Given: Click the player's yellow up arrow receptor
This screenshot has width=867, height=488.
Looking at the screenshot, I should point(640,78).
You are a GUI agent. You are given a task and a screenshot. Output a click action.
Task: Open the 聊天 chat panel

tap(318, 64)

Your task =
Please write out the data again exactly as it stands.

Exercise output =
Given: Click the player's yellow up arrow receptor
This screenshot has width=867, height=488.
Looking at the screenshot, I should point(640,78).
You are a GUI agent. You are given a task and a screenshot. Output a click action.
Task: Open the 聊天 chat panel

tap(318, 64)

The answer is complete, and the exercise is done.